Governor Deval Patrick today announced that Massachusetts has been awarded an $11.67 million grant from the Obama Administration's U.S. Department of Labor that will expand the Patrick Administration's Social Innovation Financing juvenile justice project by providing additional success payments tied to increases in employment and reductions in recidivism.
"Social innovation financing is helping us shape our future by creating innovative tools to tackle long term social issues," said Governor Patrick. "I thank the Obama Administration for recognizing the potential social innovation financing has to help us change the delivery of state services to save money and improve program performance. This grant will help create brighter futures for some of our most vulnerable youth."
"This grant will allow the Commonwealth to expand the scope of our Social Innovation Financing juvenile justice project aimed at helping to put at-risk youth on a path to success," said Secretary of Administration and Finance Glen Shor. "Through this innovative, results-oriented project, we can achieve better outcomes while stretching every taxpayer dollar as far as possible."
"All youth deserve a promising future," said Secretary of Labor and Workforce Development Joanne F. Goldstein. "We thank the Department of Labor for these resources as we work together with partnering organizations and vulnerable communities to promote employment opportunities for some of our most high-risk youth."
Through competitive procurements, the Commonwealth has preliminarily selected Roca as the service provider and Third Sector Capital Partners as the project intermediary for the juvenile justice initiative. Roca's nation-leading intervention model has been successfully helping the most high-risk young people break the destructive cycles of poverty, violence and perpetual incarceration. Third Sector Capital Partners is a nonprofit organization that delivers strategic financial solutions in support of evidence-based programs that serve the nation's most vulnerable communities.

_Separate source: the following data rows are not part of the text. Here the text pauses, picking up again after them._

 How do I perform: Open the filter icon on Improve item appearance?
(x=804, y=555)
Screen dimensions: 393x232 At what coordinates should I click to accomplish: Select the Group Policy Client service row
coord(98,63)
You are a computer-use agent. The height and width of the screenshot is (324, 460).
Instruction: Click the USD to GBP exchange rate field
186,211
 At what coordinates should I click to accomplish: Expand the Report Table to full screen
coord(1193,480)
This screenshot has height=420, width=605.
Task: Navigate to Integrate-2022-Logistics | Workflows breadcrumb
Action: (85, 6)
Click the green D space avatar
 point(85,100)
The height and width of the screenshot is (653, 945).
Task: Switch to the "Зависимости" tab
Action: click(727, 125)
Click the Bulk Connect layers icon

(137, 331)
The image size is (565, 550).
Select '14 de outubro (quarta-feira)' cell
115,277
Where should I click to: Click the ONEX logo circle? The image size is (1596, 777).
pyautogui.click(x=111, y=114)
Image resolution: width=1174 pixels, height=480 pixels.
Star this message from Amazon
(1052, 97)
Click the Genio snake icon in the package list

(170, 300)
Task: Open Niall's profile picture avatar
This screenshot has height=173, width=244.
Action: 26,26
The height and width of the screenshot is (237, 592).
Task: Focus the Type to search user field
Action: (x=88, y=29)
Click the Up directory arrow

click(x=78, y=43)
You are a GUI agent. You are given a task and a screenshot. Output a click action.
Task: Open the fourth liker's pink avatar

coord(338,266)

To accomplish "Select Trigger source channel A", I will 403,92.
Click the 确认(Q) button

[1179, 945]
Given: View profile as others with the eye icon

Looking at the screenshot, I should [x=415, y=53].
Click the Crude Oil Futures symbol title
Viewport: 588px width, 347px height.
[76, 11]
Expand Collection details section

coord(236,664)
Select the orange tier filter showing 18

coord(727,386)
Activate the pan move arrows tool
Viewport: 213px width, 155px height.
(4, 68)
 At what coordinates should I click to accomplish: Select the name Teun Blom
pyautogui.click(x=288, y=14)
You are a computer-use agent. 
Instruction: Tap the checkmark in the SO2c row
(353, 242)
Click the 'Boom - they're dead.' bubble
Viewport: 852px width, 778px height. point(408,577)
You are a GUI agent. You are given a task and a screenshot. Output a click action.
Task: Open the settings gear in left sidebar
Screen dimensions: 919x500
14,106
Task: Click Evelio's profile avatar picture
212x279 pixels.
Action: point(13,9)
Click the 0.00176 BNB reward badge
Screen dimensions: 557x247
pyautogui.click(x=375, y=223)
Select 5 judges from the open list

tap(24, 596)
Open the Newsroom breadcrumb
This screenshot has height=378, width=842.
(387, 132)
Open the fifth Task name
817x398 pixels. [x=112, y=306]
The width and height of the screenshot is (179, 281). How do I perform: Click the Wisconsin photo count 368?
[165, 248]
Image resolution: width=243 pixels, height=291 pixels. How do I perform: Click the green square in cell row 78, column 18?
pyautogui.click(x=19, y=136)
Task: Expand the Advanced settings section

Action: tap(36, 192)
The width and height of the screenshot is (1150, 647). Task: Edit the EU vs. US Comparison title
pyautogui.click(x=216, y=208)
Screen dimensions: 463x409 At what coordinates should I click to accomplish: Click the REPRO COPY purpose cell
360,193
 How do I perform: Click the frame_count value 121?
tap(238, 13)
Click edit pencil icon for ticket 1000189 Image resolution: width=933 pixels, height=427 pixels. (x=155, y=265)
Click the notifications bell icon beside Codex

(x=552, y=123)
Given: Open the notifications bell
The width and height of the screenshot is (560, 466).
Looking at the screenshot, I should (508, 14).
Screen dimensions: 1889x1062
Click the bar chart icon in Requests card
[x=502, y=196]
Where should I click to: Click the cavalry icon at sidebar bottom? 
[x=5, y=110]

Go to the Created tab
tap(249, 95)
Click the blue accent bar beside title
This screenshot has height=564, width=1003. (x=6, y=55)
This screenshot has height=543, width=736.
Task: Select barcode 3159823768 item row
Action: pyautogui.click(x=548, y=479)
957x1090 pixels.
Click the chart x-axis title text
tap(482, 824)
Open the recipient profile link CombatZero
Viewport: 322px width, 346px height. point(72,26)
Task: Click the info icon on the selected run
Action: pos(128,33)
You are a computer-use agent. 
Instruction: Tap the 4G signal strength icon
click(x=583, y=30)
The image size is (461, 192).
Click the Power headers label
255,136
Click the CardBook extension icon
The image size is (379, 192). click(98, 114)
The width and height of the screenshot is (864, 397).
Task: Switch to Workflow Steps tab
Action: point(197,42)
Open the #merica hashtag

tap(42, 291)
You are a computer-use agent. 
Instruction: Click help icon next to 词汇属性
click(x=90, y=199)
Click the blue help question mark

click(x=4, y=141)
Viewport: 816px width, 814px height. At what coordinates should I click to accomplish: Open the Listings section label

In January of 2012, the Patrick Administration announced its plan to allow Massachusetts to enter into "pay for success" contracts designed to encourage innovative solutions to social problems, improve the performance of government and save taxpayer money. In August of 2012, the Administration announced it had taken the next step toward finalizing these agreements by announcing apparent successful bidders for pay for success contracts to address juvenile justice and chronic homelessness.
The Administration is partnering with Roca and Third Sector Capital Partners to support youth aging out of the juvenile justice and probation systems so as to assist them in making successful transitions to adulthood. This contract will be designed with the specific goal of reducing recidivism and improving education and employment outcomes over several years for a significant segment of the more than 750 youth who exit the juvenile justice system, and the several thousand who exit the probation system annually. The U.S Department of Labor Grant will allow the Commonwealth to expand the scope of this project to serve nearly 400 additional at-risk youth.